Metronomy et les petits plaisirs de la vie
Même reclus dans sa bulle pop, Metronomy n’a pas pu faire abstraction de la pandémie qui a secoué le monde. Sur Small World, il savoure d’autant plus les petits plaisirs et le temps qui passe. Entretien.
Ces dernières années, il est arrivé quelque chose d’inédit à Metronomy: une carrière. Non pas que la formation anglaise n’était pas candidate à un parcours sur la longueur. Que du contraire. Mais au fond, des groupes qui ont émergé à peu près au même moment (en gros, les années 2000), ils ne sont plus si nombreux à encore s’activer (remember les Klaxons?). Voilà donc Joseph Mount, cerveau-moteur de Metronomy et ses potes -Anna Prior (batterie), Oscar Cash (claviers), Olugbenga Adelekan (basse) et Michael Lovett (guitare)-, parés à sortir leur septième (!) album, Small World.

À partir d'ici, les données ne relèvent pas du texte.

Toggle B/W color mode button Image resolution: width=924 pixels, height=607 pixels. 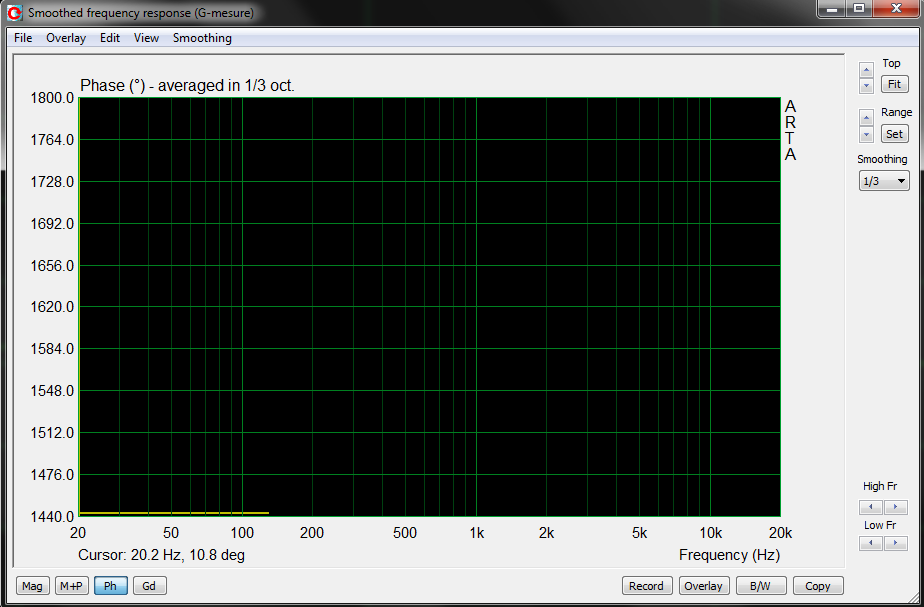760,586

Il arrive après un anniversaire important: les 10 ans de The English Riviera, qui a bénéficié pour l’occasion d’une réédition. Truffé de hits (The Bay, The Look), le disque en question aurait pu devenir un fardeau. Metronomy en a plutôt fait un repère. A fortiori maintenant qu’il a passé le cap de la décennie. « Je ne peux plus prétendre être dans un jeune groupe émergent (sourire), explique Joe Mount. C’est précisément l’un des constats du nouvel album. Je voulais un disque qui se réjouisse de ça. Du fait que l’on a grandi, que l’on est en quelque sorte « installé ». Et qu’il n’y a pas à se sentir en conflit avec tout ça, mais qu’il faut au contraire le savourer. »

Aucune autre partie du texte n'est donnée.